Security cameras for downtown Riverhead would cost $400K
A video and camera system designed to monitor downtown Riverhead and surrounding areas would cost the town an estimated $400,000, according to a presentation given at last Thursday’s Town Board work session.
After consulting with Police Chief David Hegermiller, A+ Technology Security of Bay Shore proposed a downtown surveillance project last week for the Town Board to consider.
The video and camera system would be operated through Axis Communications, an “industry leader in IP cameras and encoders,” according to a PowerPoint presentation created by Jeffrey Sweeney, Marc Frascogna and Ish Akhtar.
The proposal showed locations for more than 30 eight-megapixel, 360-degree cameras with video and photo capabilities, set up to monitor the riverfront and Grangebel Park, the parking lots near the Long Island Rail Road station and the parking lots at First Street and Roanoke Avenue. The cameras, according to the presenters, would last roughly seven years.
Police headquarters would serve as the system’s central hub, to which video footage from other town buildings could be streamed as the system expands. The system would also update the police department access control system, which controls who can enter the building.
Mr. Sweeney said the proposal meets current state security requirements, but added that because the state is considering re-bidding its 12-year-old contract later this year, the proposal may need to be modified.
“We’ve been talking about cameras for a decade now,” Councilman James Wooten said. “I think the need is there. The town welcomes that sort of assistance, not only for the safety of residents but for police investigations.”

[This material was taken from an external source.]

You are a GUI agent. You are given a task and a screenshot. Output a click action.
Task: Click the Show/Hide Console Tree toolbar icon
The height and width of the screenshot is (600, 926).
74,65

Supervisor Laura Jens-Smith said Riverhead has received grant money to pursue the project.
“It may just be that as we get grant money in, we will move forward with the project, but we are leaning towards implementing this,” she said.
Last August, Chief Hegermiller and Det. Sgt. Ed Frost met with the Town Board to request a camera surveillance system. Supervisor Laura Jens-Smith had asked the chief to come up with a “comprehensive policing plan to accompany the revitalization of downtown.”
In that meeting, Det. Sgt. Frost noted that communities such as Babylon and Smithtown currently use cameras.
The police department has long sought cameras, but the money has not been available.
Photo caption: Chief David Hegermiller and the Riverhead Town Board discuss installing security cameras throughout Riverhead at last Thursday’s Town Board work session.